Some last minute fine-tuning out on the patio

Why TicketMaster should implement a geography-based pricing model

My experience from DataFest 2016

This past weekend I had a blast at UCLA’s DataFest 2016. My team and I tackled a challenging problem: if TicketMaster were to consider a pricing recommendation system, what variables should they use to set the price? My team consisted of João Teixeira (Math/Econ, 5th year), his younger brother Joaquim Teixeira (Math/Econ, 3rd year), Samad Patel (Stats, 2nd year), Alibek Danyalov (Math of Computation, 3rd year), and myself. We named ourselves “Bayesian Bros Everywhere, UCLA” in reference to a Childish Gambino lyric we’d each heard about a million times while attending UCLA.

We decided to explore the possibility of using artist genre vs. preferred regional genre as an element to determine the demand for an artist in a particular region. We examined the distribution of when tickets were bought relative to the start of an event as a proxy for regional demand for that artist’s concert; concerts that sold out early likely had regionally popular main acts, whereas concerts that had a more steady distribution were likely less popular. We found huge variances in popularity, and concluded that the early selling out of tickets was actually poor pricing on the part of the artist, likely due to an inability on their part to properly predict their own popularity. TicketMaster could benefit by improving their pricing system for two huge reasons: they and the artist would make more money by picking the optimal price, and they would prevent scalping (which TicketMaster emphasized as a concern).

Pictured: Working Hard — Not Pictured: Hardly Working

We faced and overcame many challenges, from the physical (by the last day we were all exhausted) to the technical (João’s laptop crashed at a critical junction) to the statistical (what do you do when only .6% of the data has the variable you’re looking at). With only forty hours (including time we spent eating, sleeping, and playing with Legos) we tackled a problem that professional data scientists work for years trying to solve. I could not have picked a more amazing, complicated, hilarious group of folks to work with and I am truly blessed to have had this experience working with them. To my fellow Bayesian Bros: thank you for putting up with me and thank you for each contributing so much.


Exploratory Data Analysis:

Click here to check out a high quality version of this image

When we were first presented with the data, we did not have a solid idea of which way we wanted to take it. We each had some ideas, but needed to get a feel for the data and flesh them out. We had a couple false starts (most notably my attempt to find a correlation between how early somebody buys a ticket and their age and income; turns out no such correlation exists), but by noon on Saturday we had some idea that we wanted to focus on geography and genre. Samad and I worked on doing some simple mapping to get a feel for the data, while Ali, Joaquim, and João brainstormed what avenues we should pursue.
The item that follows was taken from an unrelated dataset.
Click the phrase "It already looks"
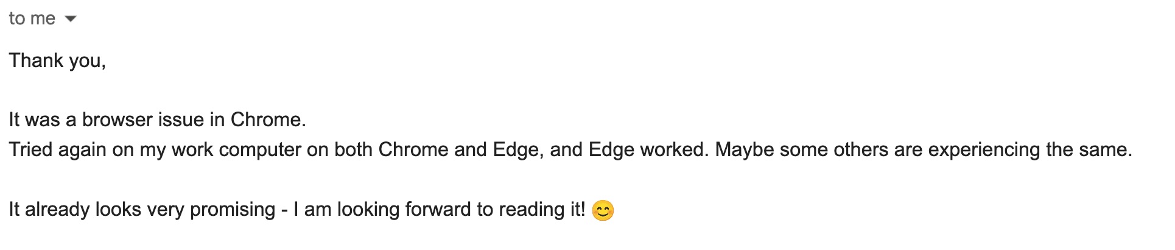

The first visualization was simple enough to make. We summed the total number of click events in each state, and divided it by the US Census Bureau’s estimation of the population of that state. That gave us an approximation for how often TicketMaster was used in each state. We used Plotly to make a choropleth map of the result, where the darker blue states have the higher proportion of TicketMaster users. This told us that there was a pretty big disparity in terms of how far TicketMaster had penetrated state markets. For instance, Montana had almost no usage, while Illinois had a particularly high proportion. This disparity hinted at the fact that the demand for TicketMaster varied by state, but it was far from conclusive.

Next, we took a look at the average ticket prices of each state. This was just a matter of creating another chloropleth map, this time using darker greens to mean higher prices (pure white means that there was no information about ticket price in that state). We found two interesting things: 1. none of us could afford the average ticket price in a lot of states and 2. the states were largely uniform in average price, with the exceptions of Delaware and Nevada. We still aren’t quite sure why Delaware has such high prices, but we chocked up the price disparity in Nevada to Las Vegas-based shows. The relatively low variance in average price by state told us something important: artists weren’t using price discrimination by geography nearly as much as they should be.

We knew that we wanted to see how much different genres were liked in different states, but first we had to check to make sure that people weren’t traveling too far to go to concerts. If people traveled from too far away, that would make the data about which genre states preferred noisy. We used the “Distance Consumers Travel to Venues” variable to do this, and found the average for each city. Unfortunately, only .6% of the observations had this variable, which meant that we would be only looking at a relatively small subset of the total dataset. We debated whether or not to go ahead and scrap this analysis, but in the end we decided to go ahead with it for two reasons: 1. the TicketMaser representative told us that the subset which had “distance traveled” was representative of the whole (so we weren’t going to get skewed results) and 2. since we were only doing exploratory analysis at this stage, precision wasn’t paramount. We ended up using Plotly again, this time to make a bubble map, where the darker and larger the bubbles, the further people traveled to an event in that state. On the whole people didn’t travel very far for a concert with one big exception: Atlantic City. Atlantic City is like the Las Vegas of the East Coast, where people from neighbouring states will drive or fly over for a show. On the whole though, we felt pretty comfortable examining the genre preference of each state.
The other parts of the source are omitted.